Document segment:
===

Mr Hocker’s qualified response was that this proposition was incorrect, so that there were means by which an operator could identify readings for two vehicles. Even had the Justices of the Peace been prepared to treat Mr Hocker’s email in response to the question from Mr D as an admissible hearsay statement, then it hardly raised a reasonable doubt as to the accuracy of the record of the speed at which Mr D was travelling, given the overall credibility attributed to the constable’s evidence.
[25] The fifth ground depended on an internet search reproducing a summary of a
2005 newspaper article which had suggested that the failure by an enforcement officer to produce the reading of the speed on which a charge of excess speed depended might amount to a complete defence. That is not a proposition that Mr D advanced, supported by any authority. The Justices of the Peace were perfectly entitled to reject an informal and précised summary of a newspaper report of comments arising out of other proceedings as inadequate to impose some minimum standard of proof of the speed at which the vehicle was travelling.
[26] Grounds six and seven are conclusory ones, suggesting there was no basis for the Justices of the Peace to prefer the version of events given in evidence by Constable Sandbrook, when compared with the evidence given by Mr D . At that level of abstraction, the points are not helpful to the appeal, and Mr Carson’s argument was not able to persuade me that the Justices’ finding was perverse in the sense of being unsupportable by the evidence heard at the hearing.
[27] Reverting then to the criticism of inadequate disclosure. Mr D complained of the lateness of getting the radar log book excerpt, and the failure to be provided with the details of the driver of the white van. This matter is to be assessed by questioning whether any inadequacy in disclosure may have led to a material prejudice in the conduct of the defence to the charge. The fact that Mr D was acting for himself as a lay litigant has some bearing on that evaluation of prejudice.
[28] Having found the inconsistencies introduced by the radar log book to be of a type that the Justices of the Peace were entitled to rationalise as they did, I am not
prepared to treat that aspect of tardy disclosure as having material bearing on the appeal.
[29] Mr Carson did not initially identify any specific prejudice arising from the Police refusal to provide details of the driver of the white van. Ms Murdoch submitted that the refusal by the Police to provide that detail was justified because of the requirement to respect the privacy of that other driver. Generally, the Police now have an obligation to provide disclosure to the defence of matters including the name and address of any person interviewed who could give material evidence, where the prosecution does not intend calling that person: New Zealand Police v Nimmo [1999]
3 NZLR 343, 346. As this was a concern I raised during the course of argument, I do not criticise Ms Murdoch for not having detailed submissions on the assessment to be undertaken in balancing the rights of that other driver to privacy, contrasted with the public interest in having prosecutions under the Land Transport Act conducted fairly to all participants. However, for the purposes of this analysis I treat those details as information to which Mr D was entitled.

===

Provided data:
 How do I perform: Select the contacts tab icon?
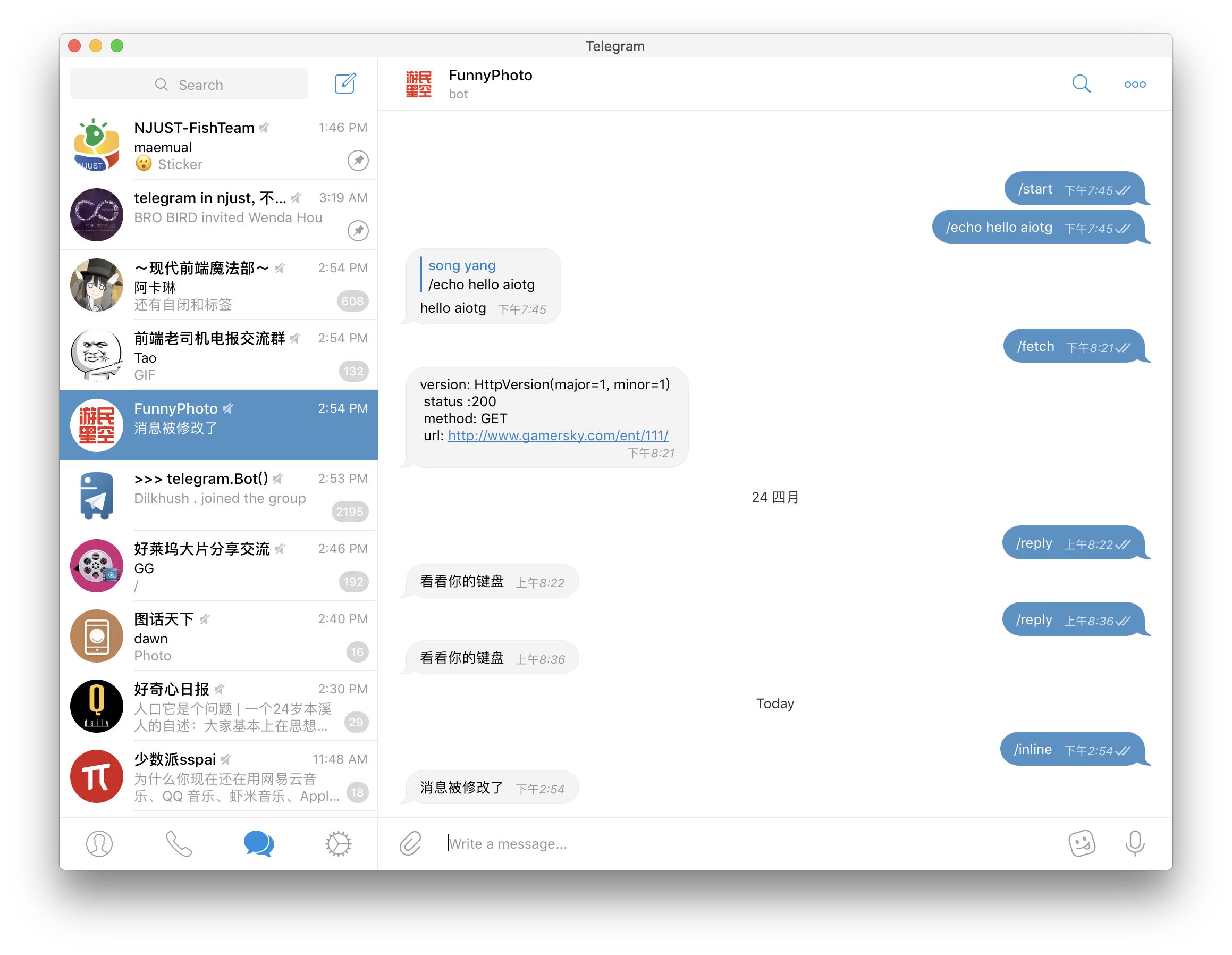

===

Stated exercise A:
Answer these questions using the judgment excerpt above.
(i) In what year was the newspaper article published whose summary the fifth ground relied on?
(ii) Whose version of events did the Justices of the Peace prefer to the evidence given by Mr D?
(iii) What reason did Ms Murdoch give for the Police refusal to provide the details of the driver of the white van?
Stated exercise B: Swap "lay litigant" for "self-represented party" and write out the judgment excerpt from "[27] Reverting then" up to and including "evaluation of prejudice.".

Output A:
(i) 2005.
(ii) Constable Sandbrook's.
(iii) The requirement to respect the privacy of that other driver.

Output B:
[27] Reverting then to the criticism of inadequate disclosure. Mr D complained of the lateness of getting the radar log book excerpt, and the failure to be provided with the details of the driver of the white van. This matter is to be assessed by questioning whether any inadequacy in disclosure may have led to a material prejudice in the conduct of the defence to the charge. The fact that Mr D was acting for himself as a self-represented party has some bearing on that evaluation of prejudice.